Pada fase tertentu, persoalan fiskal dapat berubah menjadi persoalan legitimasi. Kepala daerah memperoleh mandat politik dari masyarakat daerah, tetapi ruang fiskalnya ditentukan oleh kombinasi pendapatan daerah dan kebijakan transfer. Ketika masyarakat menuntut pembangunan sementara pemerintah daerah tidak memiliki ruang anggaran yang cukup, tekanan politik terhadap kepala daerah semakin masif. Dalam situasi demikian, konflik yang semula administratif dapat bergeser menjadi konflik persepsi mengenai keadilan hubungan pusat-daerah. Loyalitas politik dalam negara kesatuan tidak seharusnya dibangun melalui ketergantungan fiskal semata. Loyalitas yang sehat tumbuh dari persepsi bahwa negara memberikan perlakuan yang adil, menyediakan ruang partisipasi, menghormati kewenangan daerah, dan memastikan pembangunan dapat dirasakan secara proporsional. Karena itu, kebijakan fiskal mempunyai dimensi integratif yang tidak kalah penting dibandingkan kebijakan keamanan.
Apabila ketegangan fiskal berlangsung dalam waktu lama, aktor politik lokal dapat menggunakan isu ketidakadilan fiskal untuk memperoleh dukungan. Narasi seperti ‘daerah kaya tetapi tidak menikmati hasilnya’ atau ‘daerah memiliki kewenangan tetapi tidak memiliki uang untuk menjalankannya’ dapat menjadi instrumen mobilisasi politik. Narasi tersebut belum tentu benar secara keseluruhan, tetapi dalam politik, persepsi yang berulang dapat mempunyai kekuatan yang sama pentingnya dengan fakta. Dari sini akan muncul risiko yang harus dihitung negara. Tekanan awal mungkin hanya berupa tuntutan tambahan transfer, renegosiasi pembagian pendapatan, atau perluasan kewenangan. Namun jika saluran konstitusional dianggap tidak efektif dan ketidakpuasan terus terakumulasi, sebagian aktor dapat menaikkan tuntutan menjadi otonomi khusus yang lebih luas, federalisasi, atau bahkan pemisahan. Federalisasi bukan sebagai kesimpulan yang pasti, melainkan sebagai salah satu skenario politik yang secara teoritis dapat muncul ketika ikatan fiskal dan politik pusat-daerah mengalami tekanan berkepanjangan. Karena itu, membicarakan risiko disintegrasi bukan berarti mendorong disintegrasi. Justru sebaliknya, realitas tersebut merupakan bentuk peringatan dini agar negara mampu mengidentifikasi sumber ketegangan sebelum berubah menjadi konflik politik yang lebih besar. Negara yang kuat bukan negara yang menghindari kritik terhadap kebijakan pusat, melainkan negara yang mampu memperbaiki konsep kebijakan sebelum ketidakpuasan berubah menjadi krisis kepercayaan.

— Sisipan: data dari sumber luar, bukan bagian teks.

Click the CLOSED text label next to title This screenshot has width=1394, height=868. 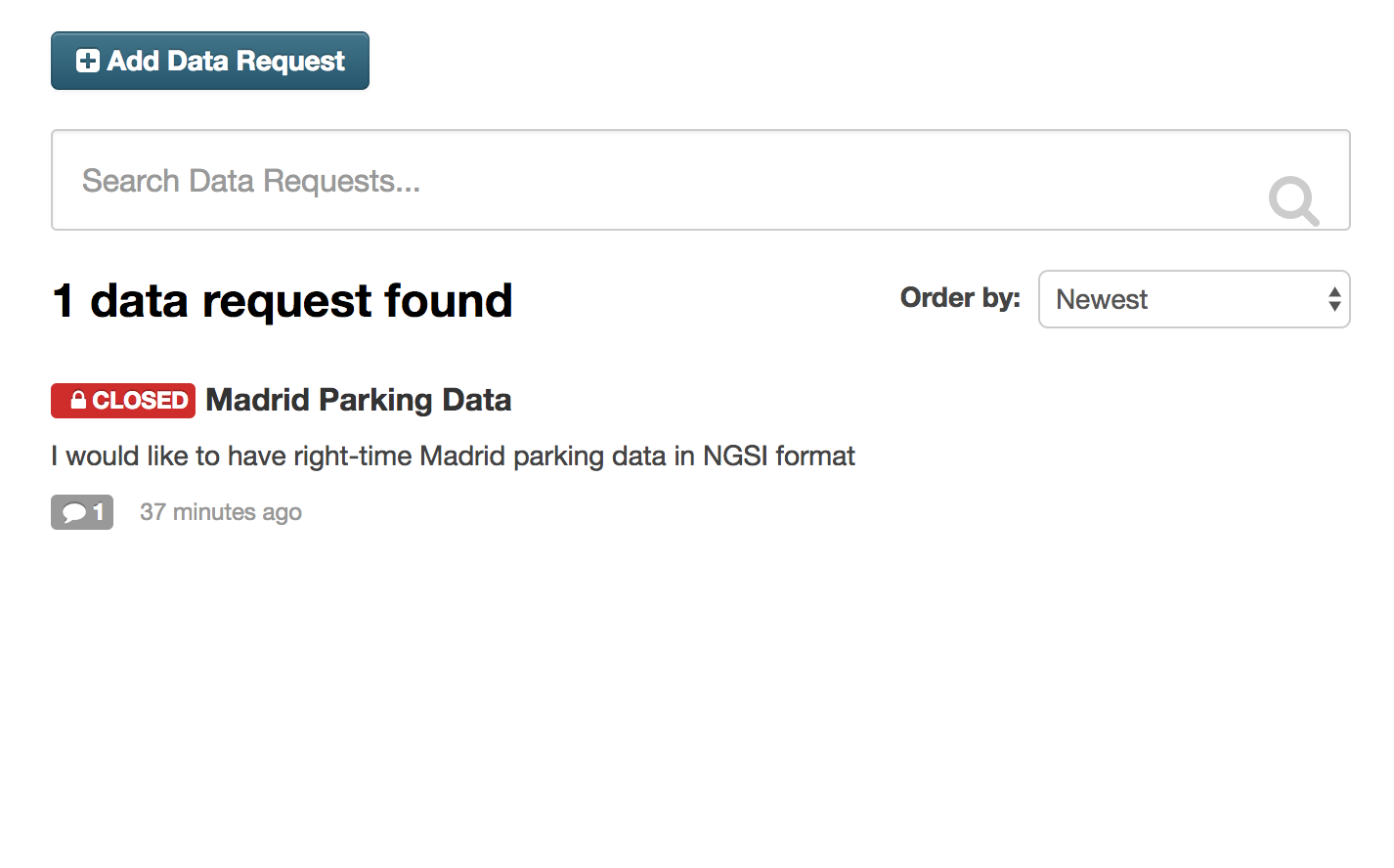click(140, 401)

Pemerintah pusat perlu mempertimbangkan model efisiensi yang berbasis dampak, bukan sekadar persentase pemotongan. Setiap kebijakan pengurangan transfer sebaiknya didahului analisis mengenai dampaknya terhadap kemampuan daerah memenuhi pelayanan dasar, kewajiban belanja, pembangunan infrastruktur dan kapasitas fiskal masing-masing daerah. Daerah dengan kapasitas fiskal rendah tidak dapat diperlakukan identik dengan daerah yang memiliki basis pendapatan kuat. Diperlukan mekanisme dialog fiskal pusat-daerah yang lebih substantif. Pemerintah daerah tidak cukup hanya menerima keputusan transfer, tetapi perlu dilibatkan dalam penilaian dampak dan penentuan skala prioritas. Forum semacam ini bukan bentuk pelemahan kewenangan pusat, melainkan instrumen untuk memperkuat legitimasi kebijakan nasional.